Quoted text:
..........

Speech by Minister for Transport, Mr S Iswaran at the Committee of Supply Joint Segment on Singapore Green Plan 2030

08 Mar 2022In Parliament
1.     Mr Chairman, the Singapore Green Plan articulates our national climate ambitions, as well as our commitment to climate action and achieving net zero emissions. 

2.     Climate change is a challenge of the global commons. The cost of solutions will be incurred by individuals, enterprises and economies; while the benefits will take time and accrue to the global community. But we must act now, individually and collectively, by making responsible choices and trade-offs to avert a tragedy of the commons and prevent grave harm to our environment. 

Accelerating the Green Movement for Our Land Transport System 

3.     Our land transport system is an important part of this endeavour. It is our third largest source of emissions, accounting for 15 per cent of national emissions today. 

4.     Over the decades, we have taken significant steps to build an efficient and sustainable transport system. We have progressively introduced policies on car ownership and usage, invested heavily in public transport and active mobility, and promoted the transition to cleaner-energy vehicles. 

5.     As a result of these moves and other changes, I am happy to share with Members that our land transport carbon emissions peaked at 7.7 million tonnes in 2016. While this is a significant inflection, we must do more to work towards net zero emissions, as stated by SM Teo Chee Hean.

..........

Dataset entries:
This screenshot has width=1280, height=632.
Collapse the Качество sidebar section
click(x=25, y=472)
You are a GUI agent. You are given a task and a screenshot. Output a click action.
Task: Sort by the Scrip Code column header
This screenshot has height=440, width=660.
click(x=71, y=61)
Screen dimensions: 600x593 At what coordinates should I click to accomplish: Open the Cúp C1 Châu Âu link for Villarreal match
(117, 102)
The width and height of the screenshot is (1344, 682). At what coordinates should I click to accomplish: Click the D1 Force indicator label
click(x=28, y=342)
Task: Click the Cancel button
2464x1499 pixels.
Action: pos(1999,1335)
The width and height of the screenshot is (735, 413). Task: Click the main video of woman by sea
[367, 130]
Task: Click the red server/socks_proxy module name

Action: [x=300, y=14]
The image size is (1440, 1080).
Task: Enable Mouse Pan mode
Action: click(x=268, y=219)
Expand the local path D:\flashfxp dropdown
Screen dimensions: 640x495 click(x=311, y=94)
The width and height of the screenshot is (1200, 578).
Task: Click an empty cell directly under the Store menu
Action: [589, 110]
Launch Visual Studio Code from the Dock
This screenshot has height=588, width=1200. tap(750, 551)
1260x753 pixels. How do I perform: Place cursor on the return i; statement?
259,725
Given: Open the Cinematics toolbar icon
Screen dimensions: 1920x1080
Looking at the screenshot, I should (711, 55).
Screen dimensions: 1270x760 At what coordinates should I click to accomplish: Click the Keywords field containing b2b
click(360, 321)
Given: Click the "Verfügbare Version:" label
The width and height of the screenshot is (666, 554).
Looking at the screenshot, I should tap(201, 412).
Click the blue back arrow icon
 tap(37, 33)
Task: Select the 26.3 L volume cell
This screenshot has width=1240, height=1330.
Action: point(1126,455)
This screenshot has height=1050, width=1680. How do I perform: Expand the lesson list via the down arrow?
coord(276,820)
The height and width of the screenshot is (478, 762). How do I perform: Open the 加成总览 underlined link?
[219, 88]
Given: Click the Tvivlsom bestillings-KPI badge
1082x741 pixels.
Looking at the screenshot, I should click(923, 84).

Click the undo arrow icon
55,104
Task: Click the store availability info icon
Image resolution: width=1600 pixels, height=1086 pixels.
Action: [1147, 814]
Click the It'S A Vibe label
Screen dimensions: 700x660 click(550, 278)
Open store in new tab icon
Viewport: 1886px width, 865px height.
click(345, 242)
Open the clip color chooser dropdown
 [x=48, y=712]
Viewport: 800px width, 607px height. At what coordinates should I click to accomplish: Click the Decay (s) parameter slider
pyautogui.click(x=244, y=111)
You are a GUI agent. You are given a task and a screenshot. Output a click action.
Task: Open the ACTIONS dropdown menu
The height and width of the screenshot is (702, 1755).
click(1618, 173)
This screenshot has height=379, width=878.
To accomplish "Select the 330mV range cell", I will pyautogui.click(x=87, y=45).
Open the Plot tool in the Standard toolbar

..........

Tasks to carry out:
**a.** According to the speech on the Singapore Green Plan, in what year did land transport carbon emissions peak, and at what level?
**b.** Copy everything in the Green Plan speech from "08 Mar 2022In" down to "to our environment.".
**c.** Extend the Green Plan speech past its last sentence.

Answers given:
**a.** They peaked in 2016 at 7.7 million tonnes.

**b.**
08 Mar 2022In Parliament
1.     Mr Chairman, the Singapore Green Plan articulates our national climate ambitions, as well as our commitment to climate action and achieving net zero emissions. 

2.     Climate change is a challenge of the global commons. The cost of solutions will be incurred by individuals, enterprises and economies; while the benefits will take time and accrue to the global community. But we must act now, individually and collectively, by making responsible choices and trade-offs to avert a tragedy of the commons and prevent grave harm to our environment.

**c.**
6.     Hence, aligned with our national effort, we aim to reduce land transport emissions by 80% by or around mid-century, from the peak in 2016. This is a reduction in absolute emissions. It is an ambitious goal that will require policy moves, new technologies, and behavioural shifts across our land transport system. Along with the decarbonisation of the power grid, electrification of vehicles is a key initiative that will have a material impact. I would like to elaborate on our moves in that regard.

Accelerating EV Adoption 

7.     Globally, EV technology continues to advance, and sales of electric cars have gained momentum. In Singapore, new electric car registrations increased 18-fold from 100 in 2020 to 1,800 in 2021, accounting for almost 4 per cent of all new car registrations. 

8.     This is a promising indicator of the impact of our measures, such as the EV Early Adoption Incentive, or EEAI, for cars, which has been highlighted by Mr Saktiandi Supaat, Mr Gan Thiam Poh and Mr Louis Chua.  We will monitor developments and assess the need for similar measures in other vehicle segments, like electric motorcycles.  

9.     To sustain the momentum of our EV transition, we will step up our efforts in three key areas. 

(a) Chargers

10.    First, charging infrastructure. Several Members have highlighted the need for charging infrastructure to keep pace with, if not be ahead of, EV adoption. Range anxiety is a commonly cited impediment. In practice, the average driver in Singapore may need to fully charge her electric car only once every five to seven days, given that most have a range of at least 300 kilometres. Nevertheless, this concern over nascent technology is understandable. To take anxiety out of range, chargers must be widely available. 

11.    Last year, MOT shared plans to deploy 60,000 charging points across public and private carparks by 2030. Since then, LTA has undertaken a major survey of the switchrooms and substations serving residential carparks across the island, to assess the additional electrical capacity needed to support EV charging. 

12.    This evaluation has given us the confidence to accelerate the implementation of our plans. We will make every HDB town EV-Ready by 2025.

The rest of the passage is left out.